# Math Help - Proving Trig Formulas

1. ## Proving Trig Formulas

Hey, I have a few questions I just can't seem to get down, looking for some help here...
1) sin2x = 2csc2x-tanx
1-cos2x

2) cos(x+y)cos(x-y)=(cosx)^2 +(cosy)^2 -1

3) (cosx)^6 + (sinx)^6 = 1-3(sinx)^2 + 3(sinx)^4

2. Originally Posted by orca432
Hey, I have a few questions I just can't seem to get down, looking for some help here...
1) sin2x = 2csc2x-tanx
1-cos2x

2) cos(x+y)cos(x-y)=(cosx)^2 +(cosy)^2 -1

3) (cosx)^6 + (sinx)^6 = 1-3(sinx)^2 + 3(sinx)^4

You need to show you work too..

(2) $cos(x+y)cos(x-y) = (cosx.cosy-sinx.siny)(cosx.cosy+sinx.siny)$

$= (cos^2x.cos^2y) - (sin^2x.sin^2y)$

$= (cos^2x.cos^2y) - [(1-cos^2x)(1-cos^2y)]$

multiply and cancel to complete the proof

3. for (3)

$(cosx)^6+(sinx)^6$

$= (cos^{2}x)^3 + (sin^{2}x)^3$

since $(a^3+b^3) = (a+b)(a^2-ab+b^2)$, you can write:

$= (cos^{2}x+sin^{2}x)(cos^{4}x-cos^{2}x. sin^{2}x+sin^{4}x)$

$= 1 (cos^{4}x-cos^{2}x. sin^{2}x+sin^{4}x)$

convert all cosines into sines and your proof will be complete.

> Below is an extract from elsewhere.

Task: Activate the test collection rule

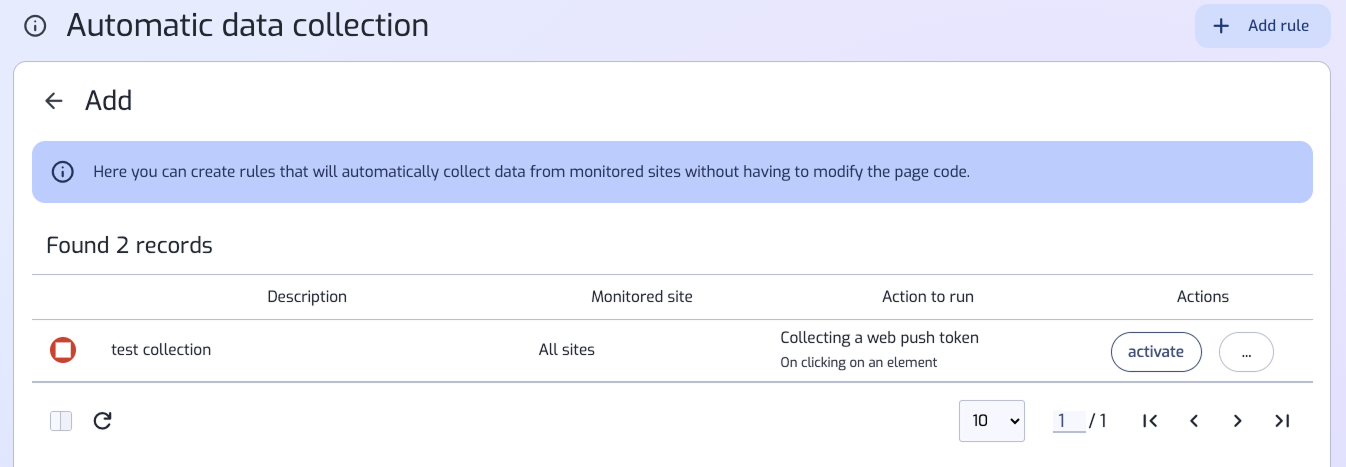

4. Originally Posted by harish21
for (3)

$(cosx)^6+(sinx)^6$

$= (cos^{2}x)^3 + (sin^{2}x)^3$

since $(a^3+b^3) = (a+b)(a^2-ab+b^2)$, you can write:

$= (cos^{2}x+sin^{2}x)(cos^{4}x-cos^{2}x. sin^{2}x+sin^{4}x)$

$= 1 (cos^{4}x-cos^{2}x. sin^{2}x+sin^{4}x)$

convert all cosines into sines and your proof will be complete.
When I converted them, I got $1-(sinx)^2+(sinx)^4$, anyone care to help me?

5. Originally Posted by orca432
When I converted them, I got $1-(sinx)^2+(sinx)^4$, anyone care to help me?
$cos^{4}x = (cos^{2}x)^2= (1-sin^{2}x)^2=1-2sin^{2}x+sin^{4}x$

substitute this in what you had earlier on

$1 . (cos^{4}x-cos^{2}x. sin^{2}x+sin^{4}x)$

$=1-2sin^{2}x+sin^{4}x-[(1-sin^{2}x). sin^{2}x]+sin^{4}x$

finish it...

6. Here's a little more.

$\cos^{4}x-\cos^{2}x \sin^{2}x+\sin^{4}x$

$\cos^{2}x\cos^{2}x-\cos^{2}x \sin^{2}x+\sin^{4}x$

$(1-\sin^2{x})(1-\sin^2{x})-(1-\sin^2{x}) \sin^{2}x+\sin^{4}x$

Now expand this.